区分肺腺癌和肺鳞状细胞癌的潜在基因分析

2024-05-11朱德奇卢建国李宾张劲草王忠民董成来

河南医学研究 2024年8期

朱德奇,卢建国,李宾,张劲草,王忠民,董成来

(新乡医学院第一附属医院胸外科一病区,河南新乡 453100)

肺癌是世界上发病率和病死率最高的恶性肿瘤之一[1]。非小细胞肺癌(non-small cell lung cancer,NSCLC)是肺癌的主要病理类型[2],其病程隐匿,多数患者就诊时病变已进展至中晚期,5 a生存率仅为15.9%[3]。肺腺癌(lung adenocarcinoma,LUAD)和肺鳞状细胞癌(lung squamous cell carcinoma,LUSC)是NSCLC的两种主要组织学亚型[4]。治疗前明确病理分型对中晚期肺癌的治疗至关重要。但除了病理检查外,LUAD和LUSC仍难以区分。

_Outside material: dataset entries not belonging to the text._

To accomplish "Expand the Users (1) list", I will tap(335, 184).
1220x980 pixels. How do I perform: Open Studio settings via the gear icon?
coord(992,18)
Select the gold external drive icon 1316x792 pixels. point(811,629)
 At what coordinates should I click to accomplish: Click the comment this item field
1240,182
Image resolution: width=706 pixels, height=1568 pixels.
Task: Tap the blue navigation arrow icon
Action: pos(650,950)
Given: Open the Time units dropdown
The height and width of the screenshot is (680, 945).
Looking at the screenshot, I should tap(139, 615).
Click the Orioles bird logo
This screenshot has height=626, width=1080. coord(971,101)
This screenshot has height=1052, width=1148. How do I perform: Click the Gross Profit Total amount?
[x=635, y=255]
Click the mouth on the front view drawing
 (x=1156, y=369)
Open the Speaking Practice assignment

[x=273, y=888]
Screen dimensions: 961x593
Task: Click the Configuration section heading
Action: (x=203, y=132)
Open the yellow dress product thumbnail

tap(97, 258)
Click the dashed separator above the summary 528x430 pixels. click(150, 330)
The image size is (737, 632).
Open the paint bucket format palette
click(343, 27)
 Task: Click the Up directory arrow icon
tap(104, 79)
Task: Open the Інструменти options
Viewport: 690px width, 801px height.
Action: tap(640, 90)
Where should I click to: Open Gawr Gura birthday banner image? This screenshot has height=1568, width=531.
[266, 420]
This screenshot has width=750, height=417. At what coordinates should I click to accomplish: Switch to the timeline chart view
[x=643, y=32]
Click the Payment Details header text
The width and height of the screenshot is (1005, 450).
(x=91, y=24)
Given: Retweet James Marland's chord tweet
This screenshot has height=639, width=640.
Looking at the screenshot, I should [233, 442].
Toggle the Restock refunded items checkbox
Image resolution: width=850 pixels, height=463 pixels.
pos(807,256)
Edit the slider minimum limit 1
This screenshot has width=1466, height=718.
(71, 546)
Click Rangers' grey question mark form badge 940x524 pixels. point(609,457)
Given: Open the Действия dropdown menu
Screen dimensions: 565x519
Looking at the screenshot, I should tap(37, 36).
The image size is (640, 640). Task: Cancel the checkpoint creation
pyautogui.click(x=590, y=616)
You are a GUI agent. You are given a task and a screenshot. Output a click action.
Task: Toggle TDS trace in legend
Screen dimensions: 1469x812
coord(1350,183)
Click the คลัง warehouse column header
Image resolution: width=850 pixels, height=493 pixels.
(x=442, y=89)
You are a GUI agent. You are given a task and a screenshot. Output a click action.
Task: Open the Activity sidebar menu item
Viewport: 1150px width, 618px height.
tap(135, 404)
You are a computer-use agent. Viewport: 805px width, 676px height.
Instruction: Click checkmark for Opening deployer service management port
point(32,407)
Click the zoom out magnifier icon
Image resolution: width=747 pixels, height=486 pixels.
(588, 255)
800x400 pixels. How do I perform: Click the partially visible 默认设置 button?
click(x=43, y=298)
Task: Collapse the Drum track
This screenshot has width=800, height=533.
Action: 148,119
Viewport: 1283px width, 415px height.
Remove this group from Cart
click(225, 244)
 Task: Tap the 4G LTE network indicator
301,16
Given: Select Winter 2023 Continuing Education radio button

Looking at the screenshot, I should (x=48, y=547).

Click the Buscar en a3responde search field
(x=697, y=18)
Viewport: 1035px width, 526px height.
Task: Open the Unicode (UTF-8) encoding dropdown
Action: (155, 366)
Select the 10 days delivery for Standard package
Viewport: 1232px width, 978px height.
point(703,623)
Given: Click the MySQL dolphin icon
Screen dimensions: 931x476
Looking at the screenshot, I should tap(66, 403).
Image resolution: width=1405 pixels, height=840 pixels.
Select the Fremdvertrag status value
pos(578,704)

基因突变是NSCLC发生发展的重要原因,一些关键基因如NF1、CDKN2A和TP53在LUAD和LUSC中均具有较高的突变率[5]。然而LUAD和LUSC中也存在着不同的驱动基因[6],发现独特的可变基因有助于区分NSCLC亚型,及时提供合适的治疗方案。生信分析广泛应用于发掘肿瘤差异表达的靶向治疗基因[7]。鉴于目前缺乏有效区分LUAD和LUSC的潜在基因,本研究采用生信手段,通过分析基因表达综合(Gene Expression Omnibus,GEO)和肿瘤基因组图谱(The Cancer Genome Atlas,TCGA)数据库中的NSCLC数据集,旨在寻找能有效区分LUAD和LUSC的潜在基因。

1 材料和方法

1.1 GEO数据集

美国国家生物技术信息中心的GEO数据库(http://www.ncbi.nlm.nih.gov/geo/)是一个提供基因表达、芯片和微阵列数据的基因组公共数据存储库。纳入研究的3个数据集GSE4882、GSE7339和GSE40275同时包含LUAD和LUSC的RNA-seq数据。其中GSE4882包括60个LUAD和52个LUSC组织样本;GSE7339包括32个LUAD和12个LUSC组织样本;GSE40275包括11个LUAD和5个LUSC组织样本。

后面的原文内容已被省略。